INSTRUCTIONS »
• 1. Rewrite the passage on nuclear plant electricity between "When electricity from" and "handful of hours.", inclusive, swapping "backup power supply" for "standby power supply".
• 2. Using the passage on nuclear plant electricity, decide whether each statement agrees with it. For each, answer yes or no and quote the words that settle it.
(a) Nuclear power plants in the U.S. are designed with three sources of electricity.
(b) Portable generators are tested and maintained to the same standards as the other power sources.
(c) The backup power supply can run the normal cooling equipment.
• 3. Answer these questions from the passage on nuclear plant electricity:
(a) When did the accident at Fukushima Daiichi happen?
(b) The responses to which two events added portable generators as a fourth source?
(c) For about how long can the batteries power a single cooling system during a station blackout?

EXCERPT »
:::::

Disaster by Design/Safety by Intent #3
Disaster by Design
The primary purpose of commercial nuclear power plants in the U.S. is to generate electricity. When not fulfilling that role, nuclear power plants that are shut down require electricity to run the equipment needed to prevent the irradiated fuel in the reactor core and spent fuel pool from damage by overheating. The March 2011 accident at Fukushima Daiichi in Japan graphically illustrated what can happen when nuclear plants do not get the electricity they require.
U.S. nuclear power plants are designed with three sources of electricity: (1) the offsite power grid, (2) the backup power supply, and (3) the direct current power from batteries. (The responses to the 9/11 and Fukushima tragedies added a fourth source in the form of portable generators, but the reliability is significantly lower because this equipment is not purchased, tested, and maintained to anything close to the high standards applied to the other sources.)
When electricity from the offsite power grid is available, a nuclear plant has the largest inventory of cooling equipment available. When the offsite power grid is not available, the backup power supply has sufficient capacity for the emergency equipment, but not for the normal cooling equipment. And when the offsite power grid and the backup power supply are both unavailable—plunging the plant into what is called a station blackout—the batteries have sufficient capacity for a single cooling system for a handful of hours.

:::::

RECORDS SUPPLIED »
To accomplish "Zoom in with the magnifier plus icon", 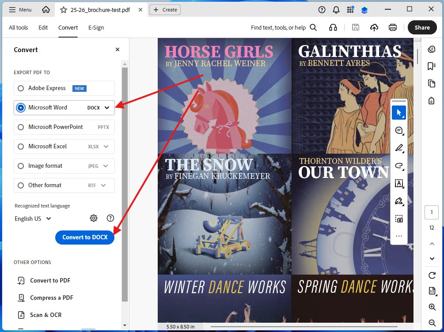I will tap(432, 307).
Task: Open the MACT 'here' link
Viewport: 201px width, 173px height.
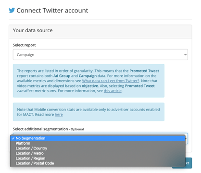Action: tap(59, 114)
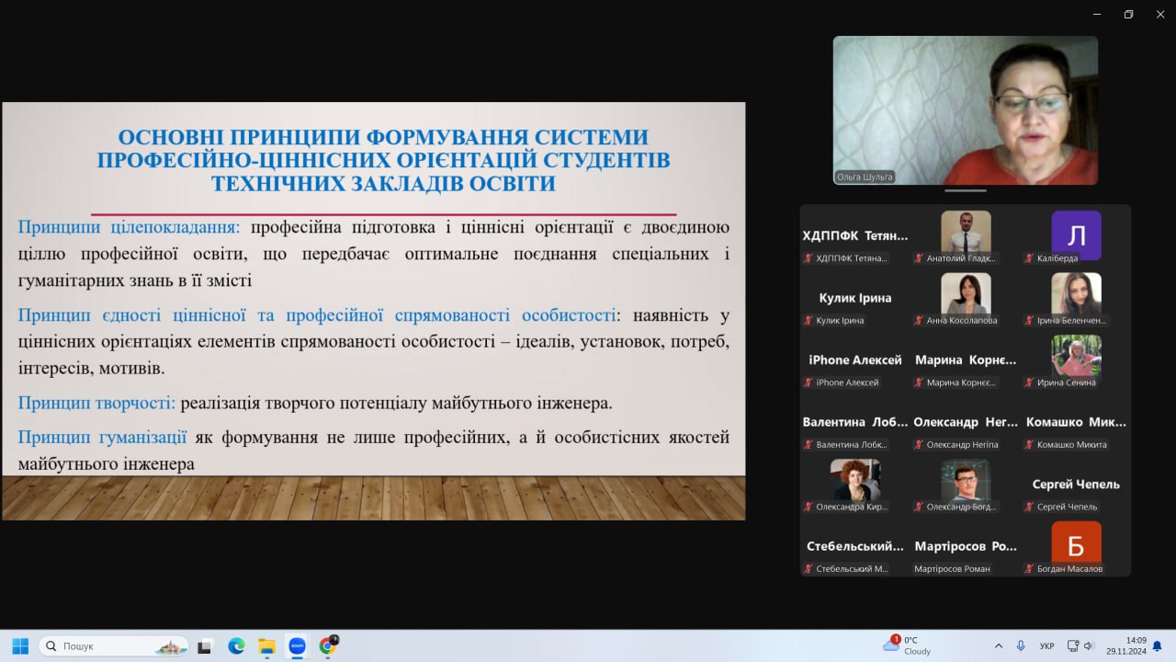
Task: Select Богдан Масалов's tile with Б avatar
Action: pyautogui.click(x=1076, y=546)
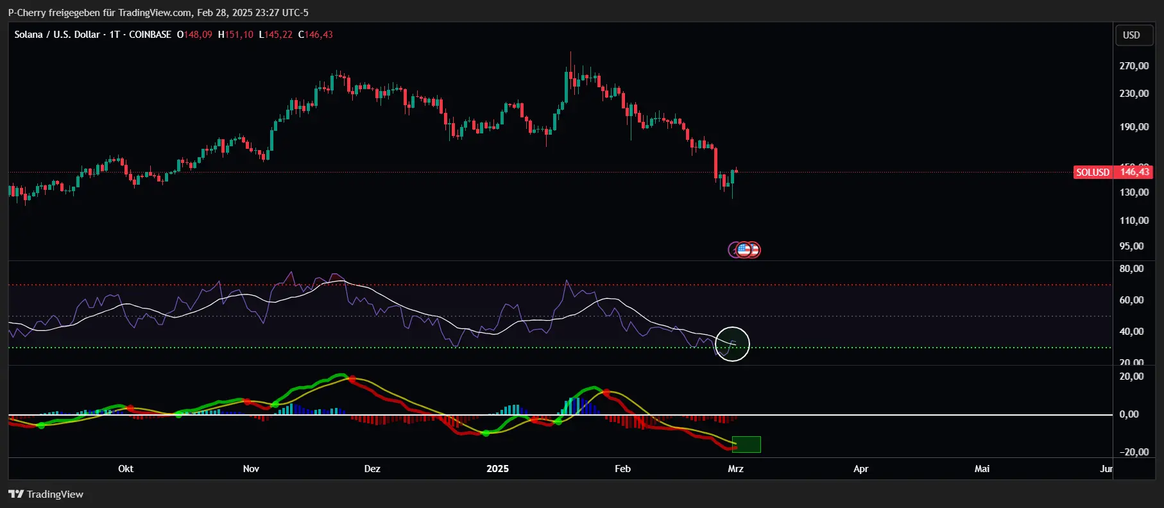Open the USD currency selector
This screenshot has height=508, width=1164.
(1131, 35)
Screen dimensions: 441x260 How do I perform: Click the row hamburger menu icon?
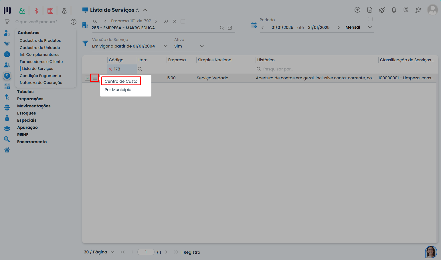[x=95, y=78]
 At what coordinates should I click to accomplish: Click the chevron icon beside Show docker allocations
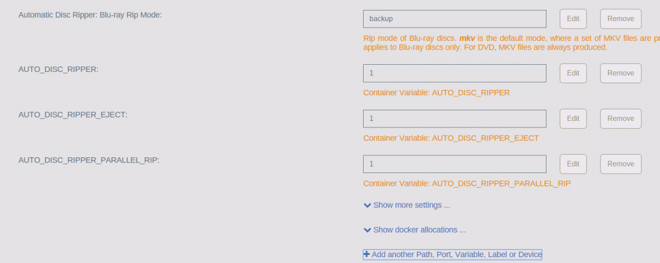point(367,230)
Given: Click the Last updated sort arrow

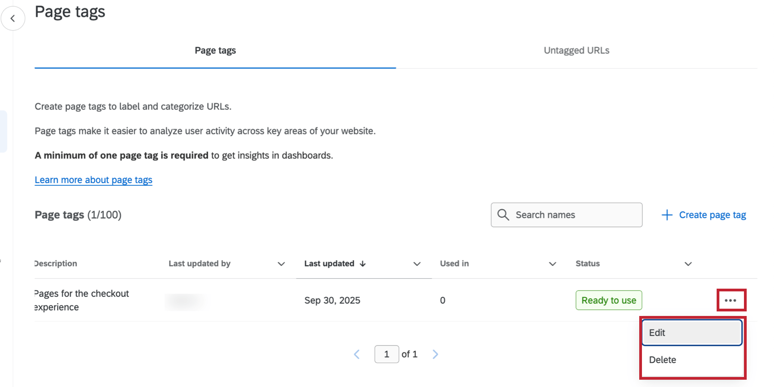Looking at the screenshot, I should 363,264.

:::::

OUTPUTS »
• 1.
When electricity from the offsite power grid is available, a nuclear plant has the largest inventory of cooling equipment available. When the offsite power grid is not available, the standby power supply has sufficient capacity for the emergency equipment, but not for the normal cooling equipment. And when the offsite power grid and the standby power supply are both unavailable—plunging the plant into what is called a station blackout—the batteries have sufficient capacity for a single cooling system for a handful of hours.

• 2.
(a) Yes: "U.S. nuclear power plants are designed with three sources of electricity"
(b) No: "this equipment is not purchased, tested, and maintained to anything close to the high standards applied to the other sources"
(c) No: "the backup power supply has sufficient capacity for the emergency equipment, but not for the normal cooling equipment"

• 3.
(a) March 2011
(b) 9/11 and Fukushima
(c) A handful of hours